Abrasive blasting is a versatile method used to modify a surface to be smooth, rough, cleaned, or finished. This technique is known by various names, including sandblasting, media blasting, and grit blasting. The primary difference between these methods is the type of abrasive material used.

What are Abrasives?

An abrasive is a material, often a mineral, used to shape or finish a workpiece through rubbing. This process causes part of the workpiece to wear away due to friction. Finishing can involve polishing to achieve a smooth, reflective surface, or roughening to create a matte or beaded finish. Abrasives are common in industrial, domestic, and technological applications, and vary widely in physical and chemical composition. They are used in grinding, polishing, buffing, honing, cutting, drilling, sharpening, lapping, and sanding.

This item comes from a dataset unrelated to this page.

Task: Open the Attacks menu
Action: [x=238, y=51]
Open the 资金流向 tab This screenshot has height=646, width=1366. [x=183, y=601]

Abrasives generally work because they are harder than the material being worked on. Repeated rubbing of any two solid materials will cause them to wear away.

Abrasives are classified as either natural or synthetic.

  • Naturally occurring abrasives include calcite (calcium carbonate), diamond dust, emery (impure corundum), garnet, iron (III) oxide, novaculite, pumice, sand, and sandstone.
  • Synthetic abrasives include borazon (cubic boron nitride or CBN), ceramic aluminum oxide, dry ice, glass powder, silicon carbide (carborundum), steel abrasive, and zirconia alumina.

Abrasives come in different forms, such as dressed stones, bonded abrasives, and coated abrasives. Bonded abrasives consist of abrasive material within a matrix or binder, often shaped into blocks, sticks, or wheels. Coated abrasives feature an abrasive fixed to a backing material like paper or cloth.

What is Sandblasting?

Sandblasting, also known as abrasive blasting, involves propelling a stream of abrasive material against a surface under high pressure to smooth, roughen, shape, or remove surface contaminants. Compressed air or a centrifugal wheel typically propels the abrasive material. The first abrasive blasting process was patented in 1870 by Benjamin Chew Tilghman.

Sandblasting equipment usually has a chamber for mixing sand and air, which then travels through a handheld nozzle.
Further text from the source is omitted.